Dataset rows:
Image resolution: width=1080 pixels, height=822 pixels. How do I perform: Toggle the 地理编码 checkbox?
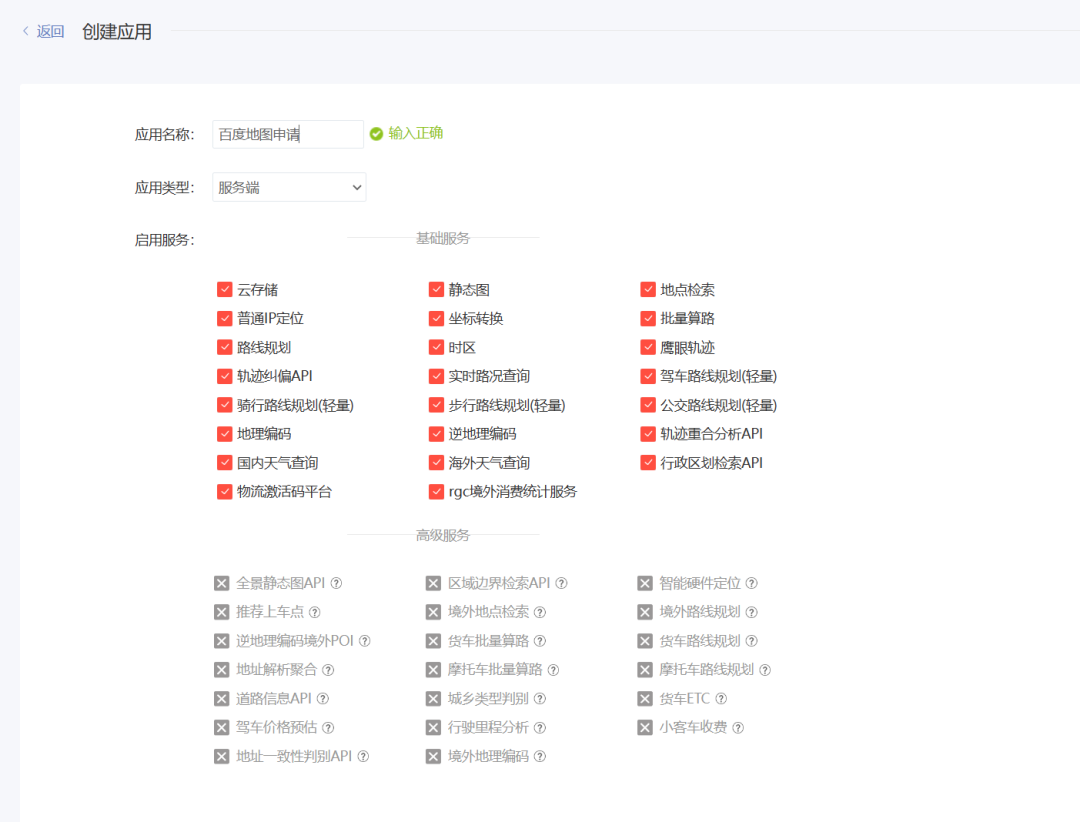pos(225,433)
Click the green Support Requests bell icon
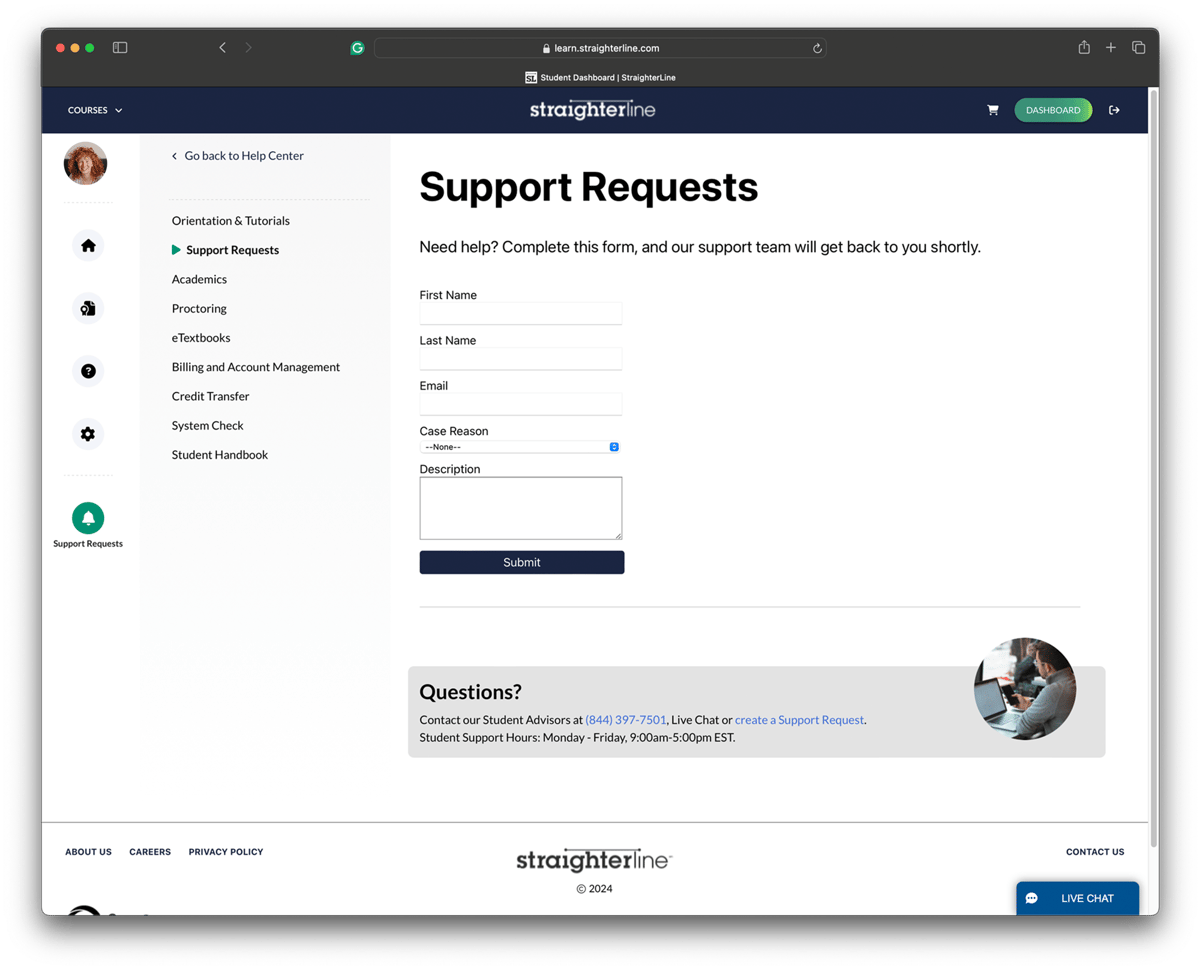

* * *

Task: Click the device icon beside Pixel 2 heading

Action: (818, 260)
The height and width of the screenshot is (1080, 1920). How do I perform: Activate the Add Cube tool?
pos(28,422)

Brief: Copy the listing lines again exactly, from the line containing "Task: Click the" through the line containing "pos(28,422)", inclusive.

Exercise result:
Task: Click the device icon beside Pixel 2 heading

Action: (818, 260)
The height and width of the screenshot is (1080, 1920). How do I perform: Activate the Add Cube tool?
pos(28,422)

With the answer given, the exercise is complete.